### What the exercise asks
Give the records again, every one, exactly.

**********

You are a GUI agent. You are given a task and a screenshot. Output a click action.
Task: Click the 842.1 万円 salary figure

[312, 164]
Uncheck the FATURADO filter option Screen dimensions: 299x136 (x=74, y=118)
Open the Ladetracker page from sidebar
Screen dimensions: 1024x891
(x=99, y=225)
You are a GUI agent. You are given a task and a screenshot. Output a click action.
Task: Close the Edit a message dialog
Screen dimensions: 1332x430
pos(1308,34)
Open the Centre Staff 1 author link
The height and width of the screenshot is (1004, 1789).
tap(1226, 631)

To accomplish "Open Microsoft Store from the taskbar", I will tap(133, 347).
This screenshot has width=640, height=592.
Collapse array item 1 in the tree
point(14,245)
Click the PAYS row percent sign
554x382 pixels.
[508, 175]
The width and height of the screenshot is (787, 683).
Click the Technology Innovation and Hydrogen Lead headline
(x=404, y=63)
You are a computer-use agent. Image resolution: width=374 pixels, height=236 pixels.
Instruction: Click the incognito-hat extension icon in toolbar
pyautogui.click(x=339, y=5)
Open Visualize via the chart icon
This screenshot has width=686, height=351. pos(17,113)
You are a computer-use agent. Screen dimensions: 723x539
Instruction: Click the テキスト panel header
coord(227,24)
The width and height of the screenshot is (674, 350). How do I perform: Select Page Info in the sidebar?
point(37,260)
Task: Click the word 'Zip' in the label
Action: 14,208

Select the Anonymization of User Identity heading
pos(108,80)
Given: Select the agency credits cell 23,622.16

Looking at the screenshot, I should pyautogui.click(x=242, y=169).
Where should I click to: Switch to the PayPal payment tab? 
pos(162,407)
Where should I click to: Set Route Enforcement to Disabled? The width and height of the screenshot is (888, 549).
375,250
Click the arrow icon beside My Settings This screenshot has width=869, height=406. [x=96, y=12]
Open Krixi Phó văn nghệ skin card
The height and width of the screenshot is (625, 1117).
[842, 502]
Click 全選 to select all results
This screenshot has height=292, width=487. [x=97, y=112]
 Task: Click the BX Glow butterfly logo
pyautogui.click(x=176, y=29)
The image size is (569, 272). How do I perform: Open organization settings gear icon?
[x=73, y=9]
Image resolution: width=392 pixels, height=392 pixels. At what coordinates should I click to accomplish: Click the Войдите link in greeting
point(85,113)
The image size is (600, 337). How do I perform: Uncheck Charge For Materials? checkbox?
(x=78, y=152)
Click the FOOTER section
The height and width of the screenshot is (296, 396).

**********

### Written answer
You are a GUI agent. You are given a task and a screenshot. Output a click action.
Task: Click the 842.1 万円 salary figure

[312, 164]
Uncheck the FATURADO filter option Screen dimensions: 299x136 (x=74, y=118)
Open the Ladetracker page from sidebar
Screen dimensions: 1024x891
(x=99, y=225)
You are a GUI agent. You are given a task and a screenshot. Output a click action.
Task: Close the Edit a message dialog
Screen dimensions: 1332x430
pos(1308,34)
Open the Centre Staff 1 author link
The height and width of the screenshot is (1004, 1789).
tap(1226, 631)

To accomplish "Open Microsoft Store from the taskbar", I will tap(133, 347).
This screenshot has width=640, height=592.
Collapse array item 1 in the tree
point(14,245)
Click the PAYS row percent sign
554x382 pixels.
[508, 175]
The width and height of the screenshot is (787, 683).
Click the Technology Innovation and Hydrogen Lead headline
(x=404, y=63)
You are a computer-use agent. Image resolution: width=374 pixels, height=236 pixels.
Instruction: Click the incognito-hat extension icon in toolbar
pyautogui.click(x=339, y=5)
Open Visualize via the chart icon
This screenshot has width=686, height=351. pos(17,113)
You are a computer-use agent. Screen dimensions: 723x539
Instruction: Click the テキスト panel header
coord(227,24)
The width and height of the screenshot is (674, 350). How do I perform: Select Page Info in the sidebar?
point(37,260)
Task: Click the word 'Zip' in the label
Action: 14,208

Select the Anonymization of User Identity heading
pos(108,80)
Given: Select the agency credits cell 23,622.16

Looking at the screenshot, I should pyautogui.click(x=242, y=169).
Where should I click to: Switch to the PayPal payment tab? 
pos(162,407)
Where should I click to: Set Route Enforcement to Disabled? The width and height of the screenshot is (888, 549).
375,250
Click the arrow icon beside My Settings This screenshot has width=869, height=406. [x=96, y=12]
Open Krixi Phó văn nghệ skin card
The height and width of the screenshot is (625, 1117).
[842, 502]
Click 全選 to select all results
This screenshot has height=292, width=487. [x=97, y=112]
 Task: Click the BX Glow butterfly logo
pyautogui.click(x=176, y=29)
The image size is (569, 272). How do I perform: Open organization settings gear icon?
[x=73, y=9]
Image resolution: width=392 pixels, height=392 pixels. At what coordinates should I click to accomplish: Click the Войдите link in greeting
point(85,113)
The image size is (600, 337). How do I perform: Uncheck Charge For Materials? checkbox?
(x=78, y=152)
Click the FOOTER section
The height and width of the screenshot is (296, 396).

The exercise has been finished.